Ever since we sequenced the LNCaP / abl and MCF7 / LTED genomes, I have been thinking of establishing our whole genome sequence analysis capacity in Tongji University, China. Our assistant professor Jianxing Feng got his CS PhD from Tsinghua University specializing in algorithms, so we thought that he would like the computational challenge. We held a focused journal club reviewing the high impact computational and biological papers for genome sequencing. To our surprise and disappointment, most of the existing algorithms are just brute force intuitive software with little algorithmic or statistic component.
Going to IBW, I realized that we are late in the whole genome or exome sequencing game. Many computational groups domestic and overseas are already analyzing massive amount of genome/exome sequencing data. The trend is clear, the first group can publish a good paper with only one whole genome; the second group will need to sequence 2 genomes; then future groups need to sequence 5 (pairs of) genomes, 10, 50, 100, etc to publish a good paper. The bar will rise just like for GWAS studies: the community would expect the sequencing studies to understand the function and consequences of these mutations. That’s where we have some expertise and should be prepared to make an impact.
Recent exome sequencing and whole genome sequencing comparing cancer normal or primary metastatic cancer genomes have yielded many exciting findings. The easy cases to investigate functional mutations are genes with copy number gain or loss, and most of these genes are clear oncogenes or tumor suppressors likely already identified before with CGH or SNP arrays. The functional consequences of these genes are easy to investigate with knockdown / knockout or over expression assays.

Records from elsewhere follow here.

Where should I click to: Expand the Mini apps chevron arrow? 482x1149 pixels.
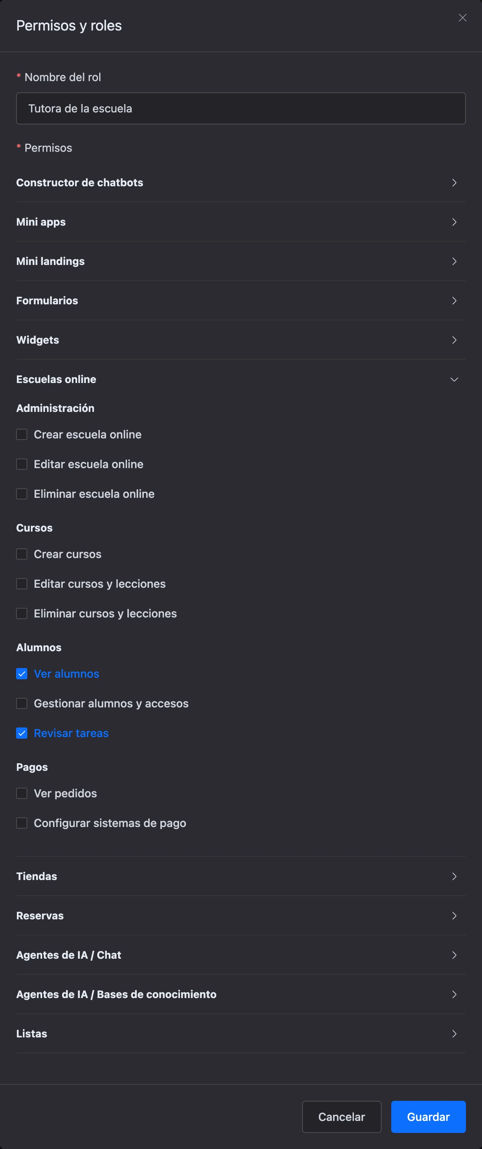454,222
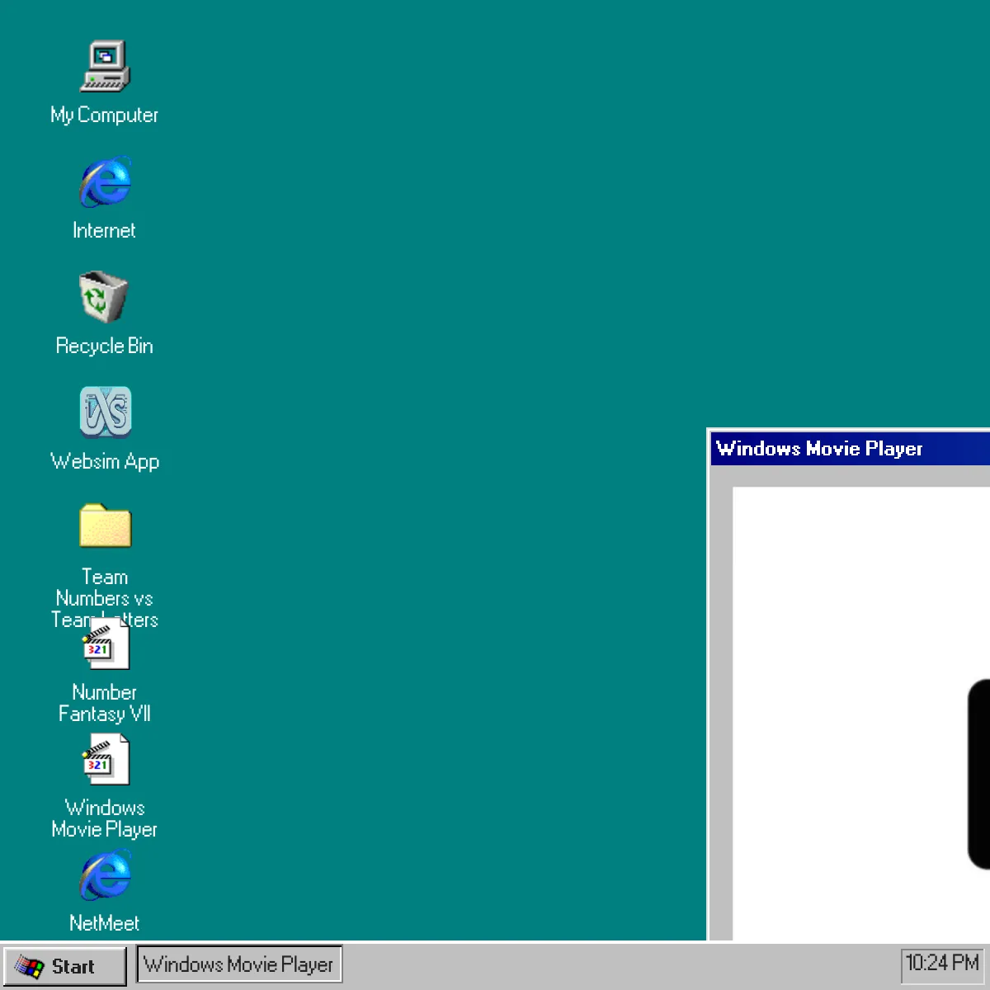Click the Windows logo on the Start button
This screenshot has width=990, height=990.
[30, 966]
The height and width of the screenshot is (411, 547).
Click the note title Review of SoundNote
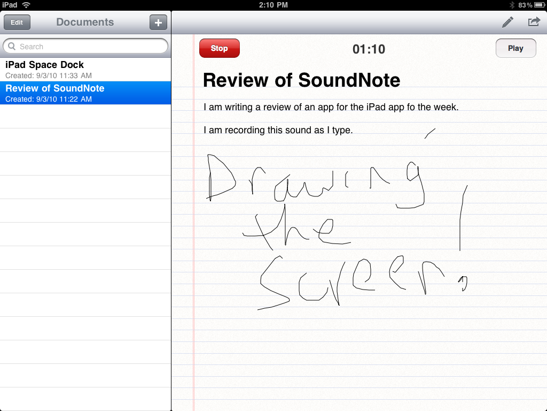pos(301,80)
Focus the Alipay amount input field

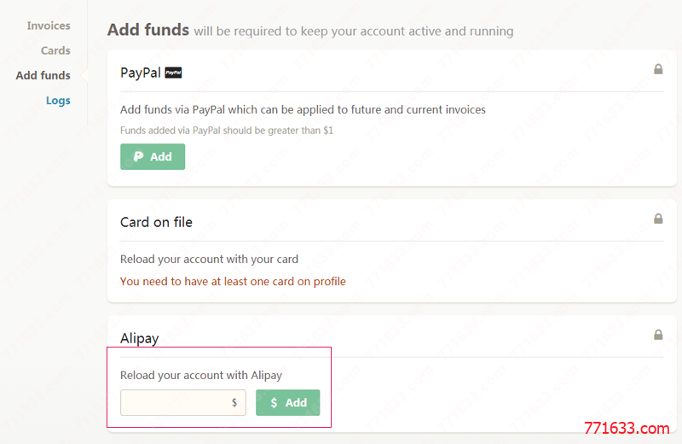coord(183,403)
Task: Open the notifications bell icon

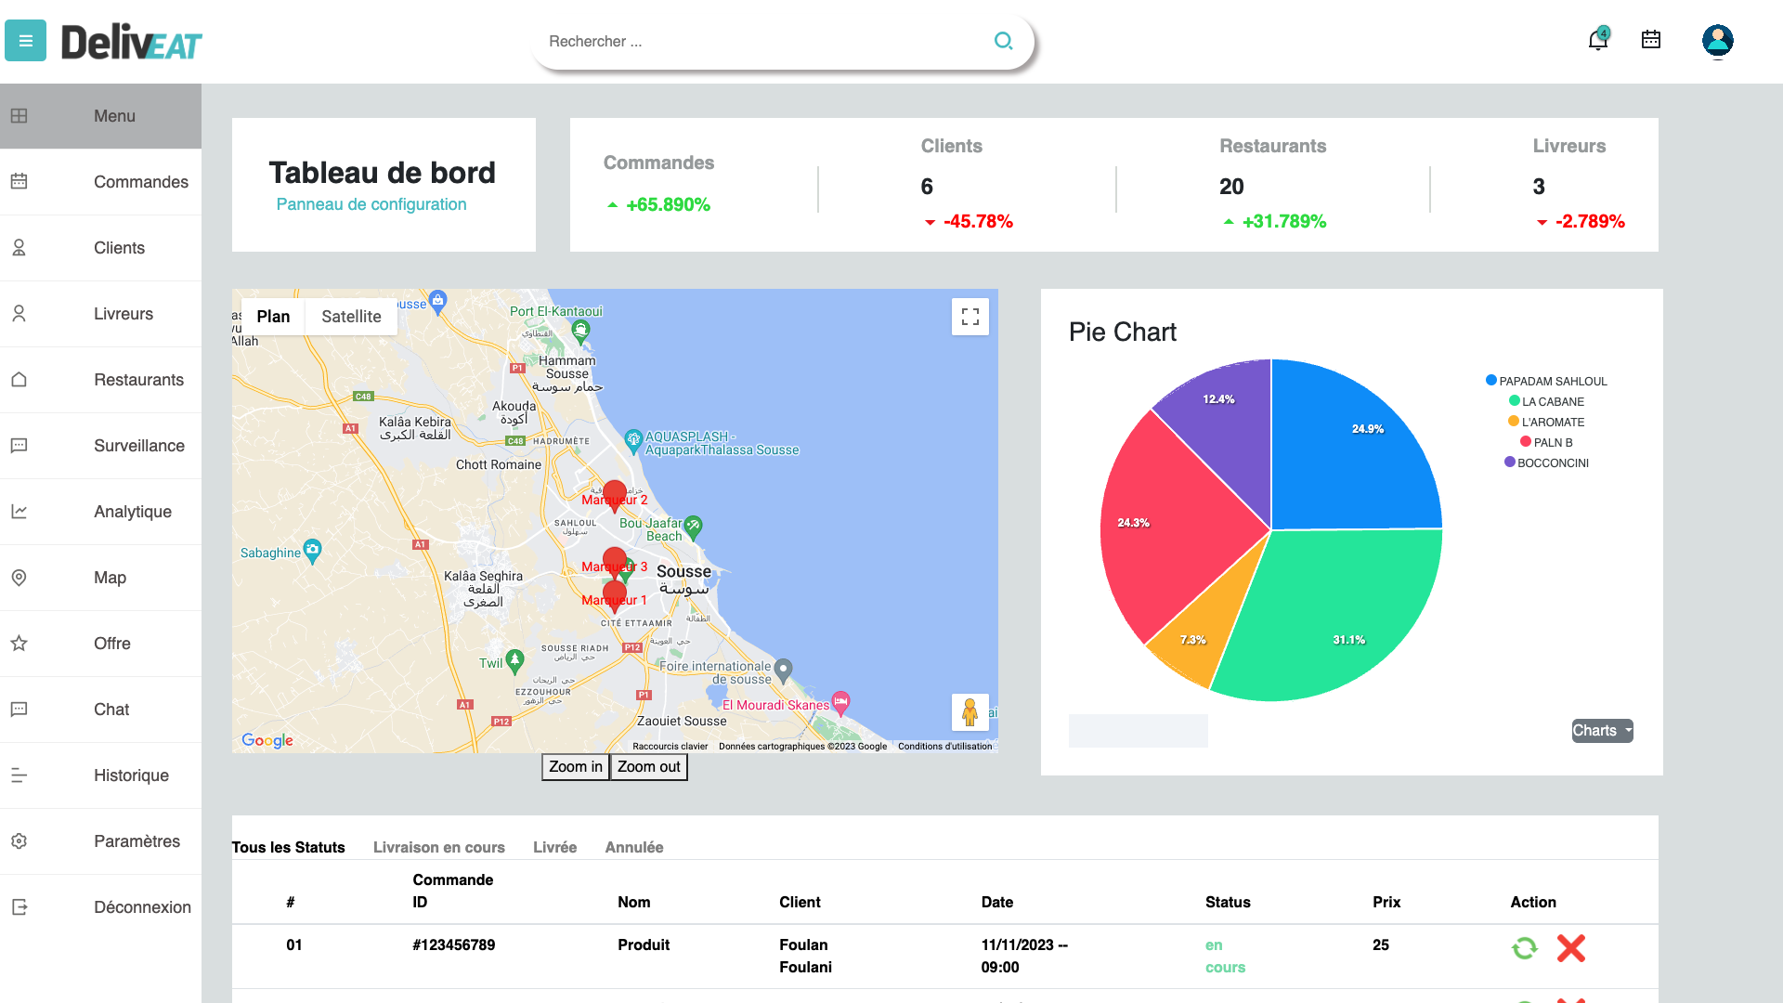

Our current approach of combining RNA-seq with DNase-seq to profile the wild type vs knockdown / overexpression conditions is a good screening approach to generate initial hypothesis.
One area that is likely to create new research opportunities is long noncoding RNA (lncRNA). Theoretically CGH and SNP studies should have information on their copy number changes, except that previously people didn’t realize that they were genes. In addition to using RNA-seq and DNase-seq to investigate their function, one informative experiment might be to use oligo probes to specifically pull down the lncRNA and mass spec to study the proteins that interact with it. John Rinn seems to have some expertise in this area, and we should also explore this technique.
If enough tumors have been sequenced, and still people only observe point mutations but not copy number variations, it would indicate the mutation is not having weaker or stronger regulation of existing network of genes. The reason is that tumors could increase or decrease copy numbers to achieve similar goals of exerting stronger and weaker regulation. Instead, the mutation must be creating new links in the regulatory network. This type of gain of function mutations could be investigated by knocking in genes carrying the specific mutation, and examining its downstream consequences. This is not a trivial experiment, and we might need to think of more efficient ways to study these mutations.